When Jim Augustine sees his personal physician, it’s also an opportunity to catch up with a former student. Same thing happens when he sees his ophthalmologist and his dermatologist.
That’s not surprising. Augustine has taught the vast majority of physicians who have graduated from the University of South Carolina’s School of Medicine in Columbia. The neuroanatomy professor was among the school’s original cadre of faculty in 1976, and even after retiring from full-time service a few years ago, he continues to teach.
“They keep asking me, and our department chair has signed me up as a temporary faculty member for another year,” says Augustine, who is fast approaching the 50-year mark at the School of Medicine. “I’ve got my health, and I’ve always said if I’m healthy, I’ll do it.”
Augustine has been a fixture at the School of Medicine for so long it’s difficult to imagine him as anything other than a professor. But more than 60 years ago, he nearly became something else: a high school dropout. Neither of his parents had high school diplomas, and when his father died, Augustine’s mother expected her son to follow family tradition.
But his teachers at Mascoutah High School in Illinois had something else in mind: they rallied around him and urged him to persevere. Augustine repaid their support with good grades and, by the end of his senior year, in 1964, a scholarship from Milliken University and a 20-hour-per-week work-study position.
Still, the first-generation college student wasn’t sure about his next step. That’s when the young biology major got a visit from two men and a brain.
“You’ve heard of Two Men and a Truck? Well, two scientists in white lab coats from St. Louis University showed up on campus with a real human brain and talked to us about studying anatomy in graduate school,” Augustine says. Their visit was part of a program sponsored by the National Institutes of Health, and Augustine was all in.
He followed the two men and their brain back to St.
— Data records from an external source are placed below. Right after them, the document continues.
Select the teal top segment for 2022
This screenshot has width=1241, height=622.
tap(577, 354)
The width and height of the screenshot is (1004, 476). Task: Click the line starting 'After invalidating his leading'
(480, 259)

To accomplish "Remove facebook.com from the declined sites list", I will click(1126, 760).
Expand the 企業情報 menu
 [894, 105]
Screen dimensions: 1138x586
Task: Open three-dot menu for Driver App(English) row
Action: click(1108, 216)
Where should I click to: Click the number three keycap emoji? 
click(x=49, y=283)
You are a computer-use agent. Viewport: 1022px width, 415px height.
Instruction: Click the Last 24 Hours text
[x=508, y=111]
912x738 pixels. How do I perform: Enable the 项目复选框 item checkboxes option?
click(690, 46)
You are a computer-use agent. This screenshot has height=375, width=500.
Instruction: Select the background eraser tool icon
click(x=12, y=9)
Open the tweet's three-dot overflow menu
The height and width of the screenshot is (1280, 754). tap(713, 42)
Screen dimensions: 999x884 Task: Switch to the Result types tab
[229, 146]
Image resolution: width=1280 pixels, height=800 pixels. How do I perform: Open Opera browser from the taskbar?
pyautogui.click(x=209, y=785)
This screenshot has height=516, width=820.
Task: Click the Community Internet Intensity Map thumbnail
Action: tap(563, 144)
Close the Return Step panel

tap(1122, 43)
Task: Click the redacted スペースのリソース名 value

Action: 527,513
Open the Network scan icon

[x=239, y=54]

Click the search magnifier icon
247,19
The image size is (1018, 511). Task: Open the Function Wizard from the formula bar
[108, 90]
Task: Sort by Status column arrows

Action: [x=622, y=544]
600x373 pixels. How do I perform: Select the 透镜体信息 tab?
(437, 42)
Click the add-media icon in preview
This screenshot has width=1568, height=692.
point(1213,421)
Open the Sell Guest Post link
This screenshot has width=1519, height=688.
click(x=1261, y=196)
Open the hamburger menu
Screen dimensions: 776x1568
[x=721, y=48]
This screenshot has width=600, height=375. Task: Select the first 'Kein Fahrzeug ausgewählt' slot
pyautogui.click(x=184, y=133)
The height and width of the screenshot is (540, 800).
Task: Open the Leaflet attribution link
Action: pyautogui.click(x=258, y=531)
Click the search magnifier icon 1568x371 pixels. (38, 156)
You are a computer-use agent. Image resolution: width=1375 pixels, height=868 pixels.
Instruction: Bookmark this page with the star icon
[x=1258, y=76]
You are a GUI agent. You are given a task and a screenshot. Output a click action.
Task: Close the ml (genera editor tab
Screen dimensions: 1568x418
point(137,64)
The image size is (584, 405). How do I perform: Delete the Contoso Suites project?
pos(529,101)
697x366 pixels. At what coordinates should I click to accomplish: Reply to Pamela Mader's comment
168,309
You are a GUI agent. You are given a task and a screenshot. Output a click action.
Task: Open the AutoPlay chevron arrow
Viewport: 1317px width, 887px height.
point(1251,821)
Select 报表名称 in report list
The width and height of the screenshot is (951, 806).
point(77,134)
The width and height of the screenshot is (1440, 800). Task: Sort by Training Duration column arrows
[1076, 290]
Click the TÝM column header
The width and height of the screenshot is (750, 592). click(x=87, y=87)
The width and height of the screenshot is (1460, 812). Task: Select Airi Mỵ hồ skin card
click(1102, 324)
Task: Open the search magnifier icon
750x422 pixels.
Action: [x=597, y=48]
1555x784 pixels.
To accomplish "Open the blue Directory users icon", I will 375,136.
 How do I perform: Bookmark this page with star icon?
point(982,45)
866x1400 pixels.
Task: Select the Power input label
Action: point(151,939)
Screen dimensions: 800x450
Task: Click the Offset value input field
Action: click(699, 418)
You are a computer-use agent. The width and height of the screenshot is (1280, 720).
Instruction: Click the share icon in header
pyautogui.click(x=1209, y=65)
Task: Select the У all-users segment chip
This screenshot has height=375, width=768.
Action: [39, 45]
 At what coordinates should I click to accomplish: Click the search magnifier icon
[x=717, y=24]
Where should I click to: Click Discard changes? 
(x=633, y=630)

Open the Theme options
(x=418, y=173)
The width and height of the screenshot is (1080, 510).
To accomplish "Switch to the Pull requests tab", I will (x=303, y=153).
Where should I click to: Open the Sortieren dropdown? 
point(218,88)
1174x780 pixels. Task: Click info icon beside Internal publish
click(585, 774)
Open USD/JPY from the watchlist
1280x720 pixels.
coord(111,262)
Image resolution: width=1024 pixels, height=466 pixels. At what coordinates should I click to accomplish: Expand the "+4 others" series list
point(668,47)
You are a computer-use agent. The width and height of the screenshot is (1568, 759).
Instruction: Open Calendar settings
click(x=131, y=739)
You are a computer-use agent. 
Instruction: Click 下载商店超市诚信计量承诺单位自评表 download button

Louis University, where he earned a master’s in anatomy. Then he headed to the University of Alabama at Birmingham for a doctoral degree, studying with renowned neuroanatomist Elizabeth Crosby.
The connection with Crosby proved to be providential. As Augustine was wrapping up a three-year postdoctoral fellowship under her tutelage, the chairman of the anatomy department at the brand-new USC School of Medicine called Crosby seeking recommendations for someone to teach human neuroanatomy. Crosby suggested her young protégé. Augustine arrived in Columbia in 1976 to prepare for the USC medical school’s first class of students in 1977.
“I was about the same age as many of our earlier students, and it seemed we all grew up together as the school grew and prospered,” Augustine says. “I’ve always said that our school did as good a job as anybody in training medical students. We always expected them to work very hard.”
The human brain and spinal cord make for complicated subject matter, and Augustine pushed his students to a high level of rigor. They not only responded but also made their feelings known. The very first class chose him as the faculty member of the year. Over the next half century, he would receive that award six more times. “I always had a very good rapport with the students,” he says. “They were very grateful to be there, and I was grateful to have them as my students.”
In addition to first-year medical students, Augustine has taught neuroanatomy to biomedical graduate students, including doctoral students in physical therapy and medical residents in neurology and psychiatry. Additionally, he has lectured on the neurobiology of disease, including the hippocampus and the anatomy of aging and of Alzheimer’s disease.
Augustine has also kept up with the times. When Wi-Fi emerged, USC’s School of Medicine was among the first college campuses to embrace the new technology. “You’d walk into the lecture room looking at the back of 85 laptops — that was a new experience,” he recalls. “The resources they had to learn the material above and beyond my lecturing began to take shape. It’s been a profound change.”
Along with teaching and research commitments, Augustine has served on 77 academic committees, served a term as chair of USC’s Faculty Senate and spent 10 years as the faculty ombuds for the entire USC Columbia campus, fielding inquiries and complaints and helping to settle disputes among the faculty ranks. In the early 2000s, he squeezed in medical mission trips to Haiti and helped establish and lead a Christian medical association, which later merged with the national Christian Medical and Dental Association.
Given so many professional responsibilities, it seems unlikely that Augustine would also find time to write a textbook, but he did that, too.
“Well, the first edition of Human Neuroanatomy took me 20 years to complete,” he says. “The second edition wasn’t quite so challenging, but I had an enormous amount of literature to cover, and there was an explosion of information to include after the advent of brain MRI imaging.
“In those textbooks and in my teaching, I tried to focus on what a medical student needs to know about neuroanatomy. We can’t teach them everything, but we can lay a foundation that they can build on.”